Stavolta il trafficante di rifiuti “Alex” propone all’ex boss pentito Nunzio Perrella, che ha collaborato con i giornalisti di Fanpage per realizzare l’inchiesta, di avvicinare un imprenditore in crisi e proporgli di pagare i suoi debiti ottenendo in cambio i permessi di cui gode il suo stabilimento di oltre 2mila metri quadrati. “L’uomo è agli sgoccioli”, assicura “Alex”. “Abbiamo già fatto il cambio di amministratore, è il nostro uomo (Maurizio, ndr), è ligure, di Sanremo, se anche lo mettono sotto tortura lui non sa un cazzo. E stiamo facendo già arrivare del materiale perché abbiamo delle impellenze. Lui voleva sapere cosa si faceva. Io gli ho detto: “Tu hai cercato di lavorare regolare, in due anni hai fatto 300 milioni di fatturato e 430 milioni di debiti, se io vengo qui e penso di poterti pagare i debiti secondo te non faccio qualche birichinata?””.

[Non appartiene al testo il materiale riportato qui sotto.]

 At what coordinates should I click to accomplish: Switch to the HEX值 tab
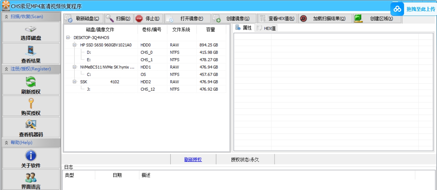tap(266, 28)
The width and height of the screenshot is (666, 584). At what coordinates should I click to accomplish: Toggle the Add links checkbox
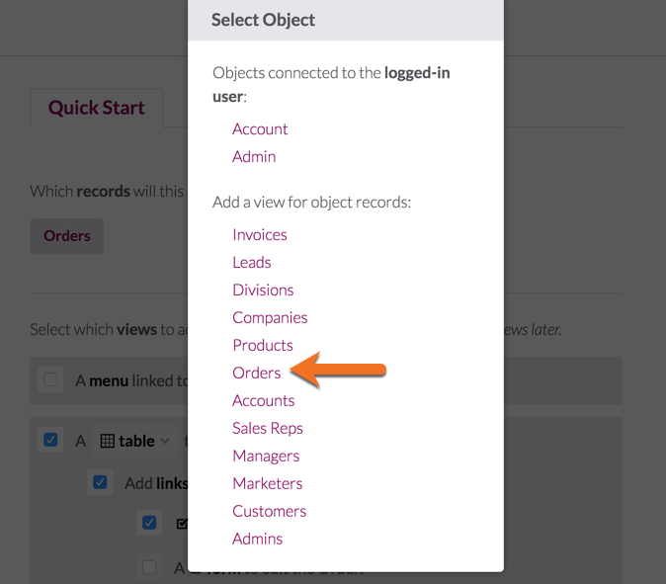click(x=100, y=482)
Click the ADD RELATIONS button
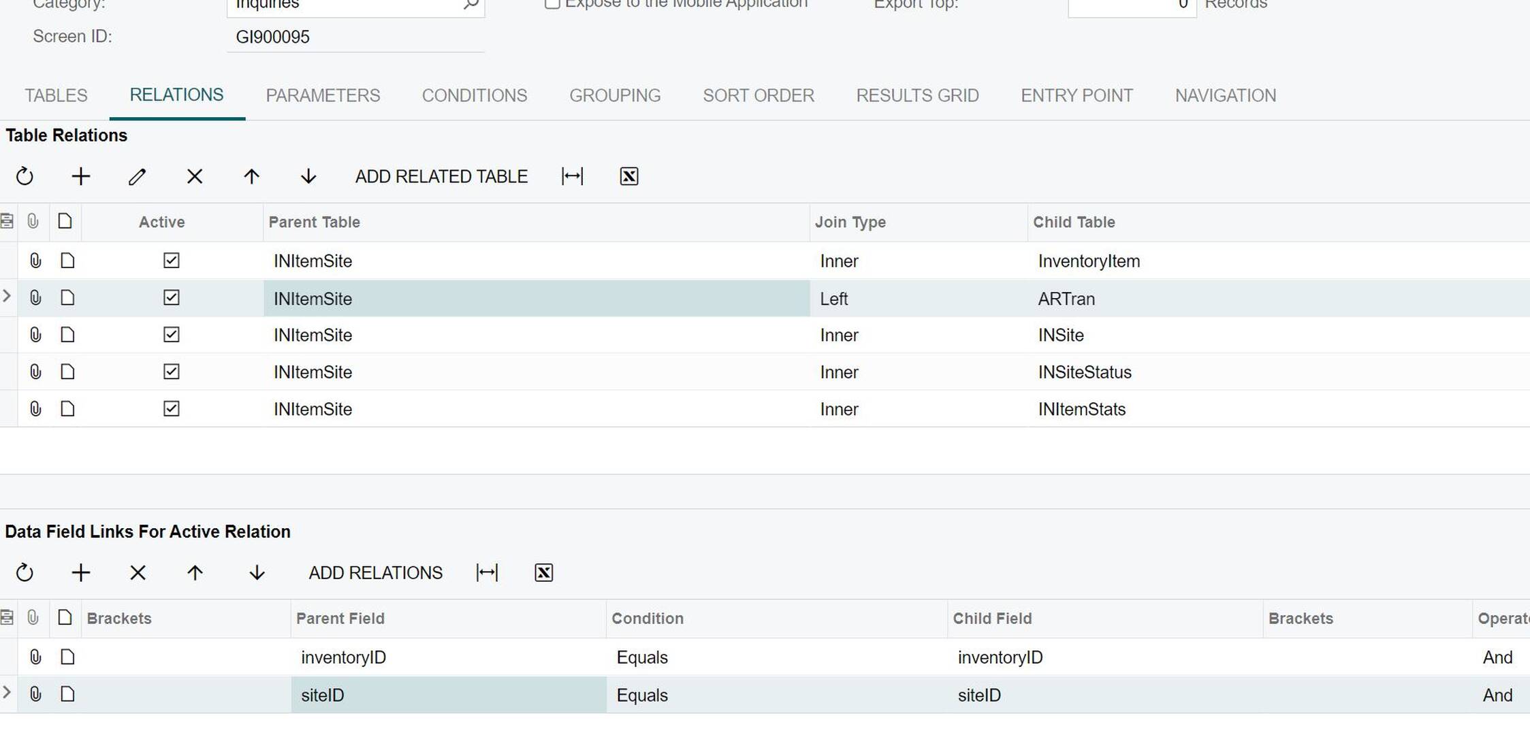 coord(375,572)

“Alex” e l’imprenditore si intendono benissimo sul tema escort: “Lui è un figaiolo e io mi sono aggregato, ci vado anche a puttane (…) Io ho fatto degli affari incredibili con la figa. Io portando le escort ho fatto affari incredibili. Con le coop rosse … facevo dei contratti della madonna”. Ma qualcosa va storto. I rifiuti non trattati e avvolti semplicemente nel cellophane partono troppo presto, i capannoni che dovrebbero accoglierli non ci sono ancora, la puzza si sente a grande distanza e io proprietario dell’impianto non ci sta: teme l’arresto, non vuole avere più niente a che fare con “Alex”. Dopo questo episodio, Fanpage.it ha deciso di andare in Procura e denunciare quello che stava accadendo.